According to the Council for Economic Education, in 2011, only 13 states required students to take a course in personal finance. So make sure you take the lead on your child's financial education by showing them the ins and outs of savings and checking accounts long before introducing the plastic. That way, when your children do get their hands on that "magic card," they'll realize that any tab they run up is really just taking away from their holiday gift haul anyway.

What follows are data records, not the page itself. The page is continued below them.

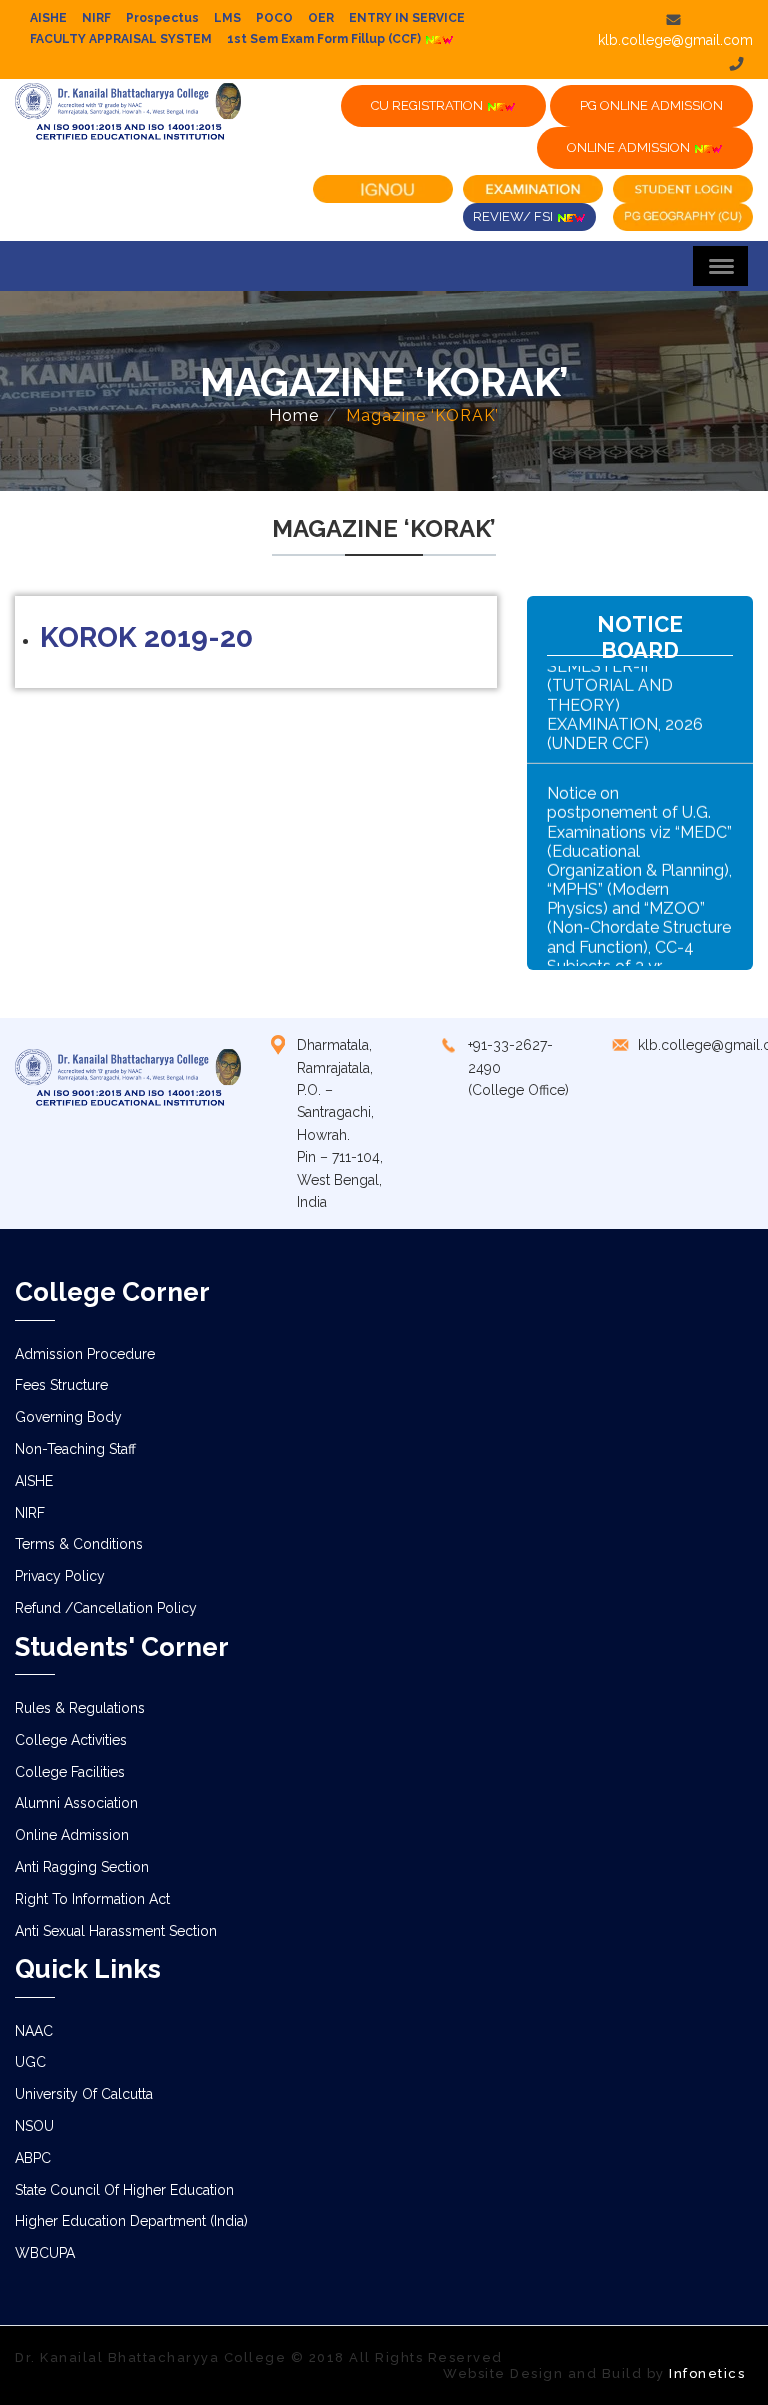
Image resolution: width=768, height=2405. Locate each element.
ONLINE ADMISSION (630, 147)
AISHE (48, 18)
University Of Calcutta (84, 2094)
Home (294, 415)
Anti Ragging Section (82, 1867)
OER (321, 18)
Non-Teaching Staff (75, 1449)
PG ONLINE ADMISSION (651, 105)
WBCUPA (45, 2253)
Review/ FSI (514, 216)
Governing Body (68, 1417)
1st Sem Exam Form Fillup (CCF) (325, 39)
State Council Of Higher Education (124, 2190)
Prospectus (162, 18)
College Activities (71, 1740)
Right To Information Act (92, 1899)
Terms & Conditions (79, 1544)
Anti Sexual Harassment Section (116, 1931)
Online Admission (72, 1835)
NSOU (34, 2126)
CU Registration (428, 105)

6. Using your credit card at the ATM Here are two words that personal finance experts would love for you to forget: cash advance. On your credit card agreement, you'll see all sorts of different interest rates and fee amounts. One of those percentages is the high rate you'll be charged for taking cash out of an ATM with your credit card. It might seem like easy access when you need paper instead of plastic, but there's generally no grace period on cash advances, meaning you'll be charged that high interest rate starting from the moment you hit "Return card" on the screen. If you're really that hard up for cash, you're not doing yourself any favors by paying interest to get it. If you can't take it out of checking or savings, maybe you shouldn't be taking it out at all.
7. Throwing away credit card numbers It may feel like identity theft is only something that happens to other people, but the trash from your home passes through many people's hands before landing in its permanent home. The amount of information that we throw out is more than enough to provide thieves with the opportunity to hijack our financial lives. To prevent against identity fraud, invest in a quality paper shredder and shred your credit card offers, credit card checks and statements, as well as utility statements. Credit expert Beverly Harzog even suggests cutting up or shredding your old credit cards and throwing half the card away one week and half the card then next week. If an ounce of prevention is worth a pound of cure, then a shredder weighing 10 pounds is a lot of cure.
8. Giving your credit card out over the phone Perhaps you're getting a jump on holiday shopping ordering through the Hammacher Schlemmer catalog, in which case, paying by credit card over the phone is certainly acceptable. However, many scams are conducted by unsavory individuals calling to tell you that your utilities are about to be turned off (they're not), or you're the winner of some great contest requiring a credit card (you aren't) if you'll just provide your credit card information. Thieves count on flustering you with scare tactics or exciting news to get you to provide any information they request. When in doubt, hang up and call the organization back using a phone number found on statements or the official website. A good rule of thumb: if you didn't originate the phone call, don't give out your personal information.
9. Paying more than you should in fees Are you experiencing exhaustion, frustration and irritability upon seeing itemized fees on credit card bills? Then you may be experiencing fee fatigue. The good news? Smart credit card companies offer products that might help you avoid tunnel vision when paying your bill. Are you a globetrotter? Get a card that doesn't charge foreign transaction fees. Fashionably late with your credit card bill? There are cards that waive late fees! There's no reason to waste money on fees. With some basic research, you can make theswitch to a card that saves you some green instead of making you see red.
Whether you're trying to save money or save your financial identity, spending a few mindful minutes on credit card savvy practices could end up saving both. Sounds like an intelligent move, smartypants.